Tokyo Tech discovery could aid organic electronics applications

A breakthrough by Tokyo-based scientists will enable the fine-tuning of phosphorus heterocycle materials’ electronic properties — a development that will be useful for applications such as the fabrication of organic electronics and hydrogen fluoride sensors.

The scientists have developed a new method of producing air-stable 1-aryl 1,3-diphosphacyclobutane-2,4-diyl materials — an open-shell singlet P-heterocyclic materials system — by direct arylation with electron-rich aromatic substituents. The ability to tune the physiochemical nature of the electron-donating 1-aryl 1,3-diphosphacyclobutane-2,4-diyls is expected to find applications including p-type semiconductors and sensors of hydrogen fluoride.

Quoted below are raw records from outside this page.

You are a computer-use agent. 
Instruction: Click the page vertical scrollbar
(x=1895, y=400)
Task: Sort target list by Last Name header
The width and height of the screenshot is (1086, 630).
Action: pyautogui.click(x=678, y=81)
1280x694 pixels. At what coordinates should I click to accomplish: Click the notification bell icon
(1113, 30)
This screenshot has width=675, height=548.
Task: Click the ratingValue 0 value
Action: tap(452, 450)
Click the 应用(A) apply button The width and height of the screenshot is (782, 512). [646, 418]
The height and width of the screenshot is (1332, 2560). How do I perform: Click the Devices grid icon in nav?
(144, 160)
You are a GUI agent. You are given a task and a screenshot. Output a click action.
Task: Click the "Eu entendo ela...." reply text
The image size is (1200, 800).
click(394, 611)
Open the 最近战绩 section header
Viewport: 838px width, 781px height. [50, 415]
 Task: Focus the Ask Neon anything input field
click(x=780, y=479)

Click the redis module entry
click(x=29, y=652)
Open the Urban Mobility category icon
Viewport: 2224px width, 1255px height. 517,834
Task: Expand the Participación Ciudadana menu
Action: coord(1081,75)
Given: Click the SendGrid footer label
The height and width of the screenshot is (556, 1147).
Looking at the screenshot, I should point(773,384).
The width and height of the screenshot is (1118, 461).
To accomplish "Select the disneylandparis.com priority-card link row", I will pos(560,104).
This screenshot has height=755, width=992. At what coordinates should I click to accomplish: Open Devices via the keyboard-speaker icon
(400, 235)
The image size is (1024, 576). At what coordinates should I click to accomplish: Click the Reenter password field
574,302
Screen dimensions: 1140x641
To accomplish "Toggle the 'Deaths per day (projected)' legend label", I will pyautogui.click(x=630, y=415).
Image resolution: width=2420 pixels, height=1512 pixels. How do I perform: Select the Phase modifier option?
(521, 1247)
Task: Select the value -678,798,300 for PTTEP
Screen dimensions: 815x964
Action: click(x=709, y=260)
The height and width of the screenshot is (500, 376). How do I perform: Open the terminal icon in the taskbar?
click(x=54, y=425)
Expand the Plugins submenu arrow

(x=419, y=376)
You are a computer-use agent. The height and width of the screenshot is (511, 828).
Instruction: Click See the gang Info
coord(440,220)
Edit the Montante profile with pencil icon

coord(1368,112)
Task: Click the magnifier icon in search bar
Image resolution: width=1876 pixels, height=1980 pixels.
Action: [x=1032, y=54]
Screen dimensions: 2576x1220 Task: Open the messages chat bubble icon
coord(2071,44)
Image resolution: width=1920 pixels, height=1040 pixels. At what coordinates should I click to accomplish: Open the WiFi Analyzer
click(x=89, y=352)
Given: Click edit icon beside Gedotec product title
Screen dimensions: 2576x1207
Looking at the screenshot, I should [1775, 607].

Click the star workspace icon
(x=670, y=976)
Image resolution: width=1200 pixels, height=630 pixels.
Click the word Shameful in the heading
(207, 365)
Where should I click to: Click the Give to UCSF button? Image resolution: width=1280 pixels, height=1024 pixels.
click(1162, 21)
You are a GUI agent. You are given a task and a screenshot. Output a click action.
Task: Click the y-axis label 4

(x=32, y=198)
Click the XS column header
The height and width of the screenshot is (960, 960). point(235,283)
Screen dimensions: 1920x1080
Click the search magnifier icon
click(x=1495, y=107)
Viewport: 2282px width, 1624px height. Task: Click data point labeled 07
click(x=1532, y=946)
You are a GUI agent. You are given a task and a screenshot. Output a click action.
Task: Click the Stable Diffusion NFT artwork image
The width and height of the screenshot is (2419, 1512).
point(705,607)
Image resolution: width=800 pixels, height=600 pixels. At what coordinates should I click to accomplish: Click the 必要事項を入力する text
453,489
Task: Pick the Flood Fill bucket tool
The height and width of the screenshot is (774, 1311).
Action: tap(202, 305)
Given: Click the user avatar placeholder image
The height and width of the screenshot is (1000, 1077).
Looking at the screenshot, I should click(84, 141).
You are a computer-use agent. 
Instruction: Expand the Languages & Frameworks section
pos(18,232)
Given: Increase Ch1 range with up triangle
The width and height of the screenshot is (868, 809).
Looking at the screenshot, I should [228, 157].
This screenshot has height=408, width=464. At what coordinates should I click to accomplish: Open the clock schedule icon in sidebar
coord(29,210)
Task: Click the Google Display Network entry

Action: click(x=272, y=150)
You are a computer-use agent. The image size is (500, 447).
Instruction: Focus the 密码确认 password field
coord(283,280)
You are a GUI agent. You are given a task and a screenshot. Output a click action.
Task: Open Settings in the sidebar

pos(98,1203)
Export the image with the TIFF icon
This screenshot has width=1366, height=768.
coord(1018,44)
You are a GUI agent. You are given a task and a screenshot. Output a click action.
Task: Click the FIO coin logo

The Tokyo Institute of Technology group previously reported on a nucleophilic aromatic substitution (SNAr) process for producing air-stable 1-aryl 1,3-diphosphacyclobutane-2,4-diyls. However, this method only worked when electron-deficient N-heterocyclic aryl halides were employed as the electrophiles. Hence, there is still the need for new approaches for direct arylation of 1,3-diphosphacyclobuten-4-yl anions with electron-rich aromatic substituents that produce electron-donating and stable 1,3-diphosphacyclobutane-2,4-diyls for organic electronics.

The method developed by the Tokyo Tech group is based on the assumption that highly electrophilic arynes should react with and afford stable and electron-donating open-shell singlet P-heterocycles. In their experiments, the researchers generated arynes from the appropriate o-silyl triflates and fluoride and observed them reacting with 1,3-diphosphacyclobuten-4-yl anion under appropriate conditions, with the result being air-stable open-shell singlet P-heterocycles.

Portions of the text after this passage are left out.